3) G6PD deficiency consideration
The antidote methylene blue requires NADPH, which G6PD-deficient patients cannot generate.
➡ Methylene blue is contraindicated → risk of hemolysis.
4) Drug history is essential
Recent anesthesia, NO donor therapy, or chemical exposure increases risk.

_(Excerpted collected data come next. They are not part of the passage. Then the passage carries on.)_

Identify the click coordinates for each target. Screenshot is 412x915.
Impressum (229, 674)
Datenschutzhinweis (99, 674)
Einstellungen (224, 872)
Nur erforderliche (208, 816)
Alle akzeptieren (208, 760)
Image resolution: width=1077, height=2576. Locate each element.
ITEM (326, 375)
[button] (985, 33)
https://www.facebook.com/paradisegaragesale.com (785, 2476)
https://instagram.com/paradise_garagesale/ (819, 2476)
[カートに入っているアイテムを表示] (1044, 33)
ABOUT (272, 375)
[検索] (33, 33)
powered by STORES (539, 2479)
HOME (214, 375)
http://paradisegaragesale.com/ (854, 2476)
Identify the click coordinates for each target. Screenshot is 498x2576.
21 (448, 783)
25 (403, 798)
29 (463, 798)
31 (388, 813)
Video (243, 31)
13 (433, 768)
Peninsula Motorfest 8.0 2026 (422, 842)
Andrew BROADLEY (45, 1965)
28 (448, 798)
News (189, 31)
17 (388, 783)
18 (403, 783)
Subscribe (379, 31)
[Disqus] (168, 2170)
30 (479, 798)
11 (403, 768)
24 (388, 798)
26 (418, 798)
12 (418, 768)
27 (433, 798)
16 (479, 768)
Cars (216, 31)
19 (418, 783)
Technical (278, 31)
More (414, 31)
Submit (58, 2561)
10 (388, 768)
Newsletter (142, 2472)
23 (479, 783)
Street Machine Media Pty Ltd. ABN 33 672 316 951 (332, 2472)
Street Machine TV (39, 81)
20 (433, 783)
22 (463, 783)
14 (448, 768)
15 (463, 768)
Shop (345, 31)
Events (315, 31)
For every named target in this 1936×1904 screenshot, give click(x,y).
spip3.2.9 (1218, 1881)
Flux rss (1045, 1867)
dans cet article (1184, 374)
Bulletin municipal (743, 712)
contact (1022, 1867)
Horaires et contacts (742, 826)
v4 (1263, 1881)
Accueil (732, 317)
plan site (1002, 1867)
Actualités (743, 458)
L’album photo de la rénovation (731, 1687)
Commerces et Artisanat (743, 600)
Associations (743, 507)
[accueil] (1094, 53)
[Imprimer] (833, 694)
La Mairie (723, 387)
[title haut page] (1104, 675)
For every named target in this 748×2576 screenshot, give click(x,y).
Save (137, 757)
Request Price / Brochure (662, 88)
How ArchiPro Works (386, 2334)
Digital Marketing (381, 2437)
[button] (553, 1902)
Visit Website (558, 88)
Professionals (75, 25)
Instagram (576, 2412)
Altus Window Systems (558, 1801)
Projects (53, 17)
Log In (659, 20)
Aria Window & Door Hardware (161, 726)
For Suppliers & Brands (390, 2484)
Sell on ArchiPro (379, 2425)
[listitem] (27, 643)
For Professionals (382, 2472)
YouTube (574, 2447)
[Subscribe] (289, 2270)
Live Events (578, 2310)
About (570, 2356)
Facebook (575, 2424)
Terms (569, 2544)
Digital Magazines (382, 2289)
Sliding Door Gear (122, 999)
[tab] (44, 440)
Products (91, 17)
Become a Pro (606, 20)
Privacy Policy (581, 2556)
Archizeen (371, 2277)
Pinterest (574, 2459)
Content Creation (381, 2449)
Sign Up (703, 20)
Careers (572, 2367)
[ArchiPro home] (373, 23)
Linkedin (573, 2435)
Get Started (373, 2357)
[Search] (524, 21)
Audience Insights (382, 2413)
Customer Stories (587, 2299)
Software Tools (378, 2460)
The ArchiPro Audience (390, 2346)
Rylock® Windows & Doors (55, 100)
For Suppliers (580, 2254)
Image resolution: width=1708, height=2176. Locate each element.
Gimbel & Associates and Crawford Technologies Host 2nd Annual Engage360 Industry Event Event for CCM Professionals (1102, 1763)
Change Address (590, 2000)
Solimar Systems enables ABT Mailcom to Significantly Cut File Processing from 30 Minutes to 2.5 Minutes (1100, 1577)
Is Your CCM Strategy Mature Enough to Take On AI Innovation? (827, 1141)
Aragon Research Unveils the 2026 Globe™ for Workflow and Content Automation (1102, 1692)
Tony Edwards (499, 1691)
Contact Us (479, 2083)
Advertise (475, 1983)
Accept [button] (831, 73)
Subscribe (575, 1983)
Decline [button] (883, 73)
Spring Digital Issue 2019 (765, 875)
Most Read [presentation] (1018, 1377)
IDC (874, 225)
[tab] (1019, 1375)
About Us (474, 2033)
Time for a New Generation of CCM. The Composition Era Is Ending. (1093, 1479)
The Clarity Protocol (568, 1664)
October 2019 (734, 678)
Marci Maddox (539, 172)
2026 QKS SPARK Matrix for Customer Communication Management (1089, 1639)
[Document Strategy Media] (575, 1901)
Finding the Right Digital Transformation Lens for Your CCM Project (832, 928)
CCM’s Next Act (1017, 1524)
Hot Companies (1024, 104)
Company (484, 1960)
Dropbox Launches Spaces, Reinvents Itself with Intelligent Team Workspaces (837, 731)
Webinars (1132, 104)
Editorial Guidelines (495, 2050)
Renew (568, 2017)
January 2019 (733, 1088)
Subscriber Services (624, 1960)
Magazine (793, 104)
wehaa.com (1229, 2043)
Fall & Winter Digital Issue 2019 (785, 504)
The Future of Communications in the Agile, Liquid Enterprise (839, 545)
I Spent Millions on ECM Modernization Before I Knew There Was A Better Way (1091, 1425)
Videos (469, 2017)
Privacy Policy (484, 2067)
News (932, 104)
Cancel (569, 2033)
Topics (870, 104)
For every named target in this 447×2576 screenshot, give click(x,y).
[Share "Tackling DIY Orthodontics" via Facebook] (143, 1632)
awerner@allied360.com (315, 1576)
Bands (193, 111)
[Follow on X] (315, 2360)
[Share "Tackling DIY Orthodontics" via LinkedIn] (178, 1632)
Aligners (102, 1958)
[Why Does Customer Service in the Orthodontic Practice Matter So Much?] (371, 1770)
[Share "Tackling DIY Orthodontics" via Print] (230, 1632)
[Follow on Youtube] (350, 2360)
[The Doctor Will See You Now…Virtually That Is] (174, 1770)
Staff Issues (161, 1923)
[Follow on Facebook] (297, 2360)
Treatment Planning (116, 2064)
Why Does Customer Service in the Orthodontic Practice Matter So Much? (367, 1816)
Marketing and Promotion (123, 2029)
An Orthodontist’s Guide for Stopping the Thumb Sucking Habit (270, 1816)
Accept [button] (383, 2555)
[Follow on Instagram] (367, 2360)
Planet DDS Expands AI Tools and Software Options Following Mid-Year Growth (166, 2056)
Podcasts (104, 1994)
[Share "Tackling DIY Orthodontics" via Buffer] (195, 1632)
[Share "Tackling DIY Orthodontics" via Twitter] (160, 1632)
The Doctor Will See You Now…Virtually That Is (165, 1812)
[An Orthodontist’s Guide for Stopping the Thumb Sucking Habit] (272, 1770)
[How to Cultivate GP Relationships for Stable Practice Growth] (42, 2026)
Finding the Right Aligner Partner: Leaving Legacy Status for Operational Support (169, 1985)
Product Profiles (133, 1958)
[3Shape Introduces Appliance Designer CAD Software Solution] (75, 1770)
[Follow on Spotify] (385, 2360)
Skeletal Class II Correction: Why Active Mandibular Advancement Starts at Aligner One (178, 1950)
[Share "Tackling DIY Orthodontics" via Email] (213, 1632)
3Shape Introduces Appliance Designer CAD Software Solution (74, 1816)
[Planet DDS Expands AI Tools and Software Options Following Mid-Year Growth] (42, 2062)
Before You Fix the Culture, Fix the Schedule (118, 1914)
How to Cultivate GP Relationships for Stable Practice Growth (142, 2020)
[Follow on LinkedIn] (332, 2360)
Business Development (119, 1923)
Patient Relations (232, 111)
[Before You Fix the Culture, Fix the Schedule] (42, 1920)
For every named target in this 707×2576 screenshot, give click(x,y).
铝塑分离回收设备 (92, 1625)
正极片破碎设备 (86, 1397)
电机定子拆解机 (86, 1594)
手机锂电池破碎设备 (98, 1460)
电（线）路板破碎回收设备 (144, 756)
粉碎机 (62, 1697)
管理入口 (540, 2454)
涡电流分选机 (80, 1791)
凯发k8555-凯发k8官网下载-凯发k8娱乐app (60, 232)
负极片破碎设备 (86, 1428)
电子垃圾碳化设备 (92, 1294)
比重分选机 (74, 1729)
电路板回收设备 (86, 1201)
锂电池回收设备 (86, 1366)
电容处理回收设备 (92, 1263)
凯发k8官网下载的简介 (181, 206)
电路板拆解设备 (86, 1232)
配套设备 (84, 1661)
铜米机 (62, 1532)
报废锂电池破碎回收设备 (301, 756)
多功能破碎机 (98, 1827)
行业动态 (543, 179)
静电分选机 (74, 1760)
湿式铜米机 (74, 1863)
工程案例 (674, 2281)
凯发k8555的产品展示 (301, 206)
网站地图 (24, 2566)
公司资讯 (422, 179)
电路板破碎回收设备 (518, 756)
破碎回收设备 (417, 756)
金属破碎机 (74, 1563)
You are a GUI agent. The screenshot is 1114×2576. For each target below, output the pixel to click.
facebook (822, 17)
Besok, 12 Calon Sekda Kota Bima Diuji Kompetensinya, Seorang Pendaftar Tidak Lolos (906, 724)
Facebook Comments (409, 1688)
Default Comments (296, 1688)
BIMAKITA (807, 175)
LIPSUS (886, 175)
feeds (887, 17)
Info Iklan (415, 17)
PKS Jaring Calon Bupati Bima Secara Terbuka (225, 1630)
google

⚠️ 8. Precautions and Interferences
- Pulse oximetry is not diagnostic
- Delayed sample analysis → false elevation
- Mild elevation common in sepsis
- Hyperbilirubinemia or lipemia may cause optical interference
- Neonates receiving inhaled NO must be routinely monitored for MetHb
✅ 9. Summary
- Methemoglobin is a non-functional oxidized hemoglobin form (Fe³⁺)
- Measured by Co-oximetry, not pulse oximetry
- Normal level <1.5%
- Major causes: drugs, toxins, congenital enzyme defects
- “Saturation gap” is a key diagnostic clue
- Treatment is methylene blue except in G6PD deficiency
📚 References
- Wright RO, et al. Methemoglobinemia: Clinical features and diagnosis. UpToDate.
- Ash-Bernal R, et al. Acquired methemoglobinemia: A retrospective series. Medicine (Baltimore).
- American Association for Respiratory Care. Co-oximetry principles.
- Tintinalli JE. Emergency Medicine: Methemoglobinemia.
- Clinical Methods: Hemoglobin derivatives by spectrophotometry.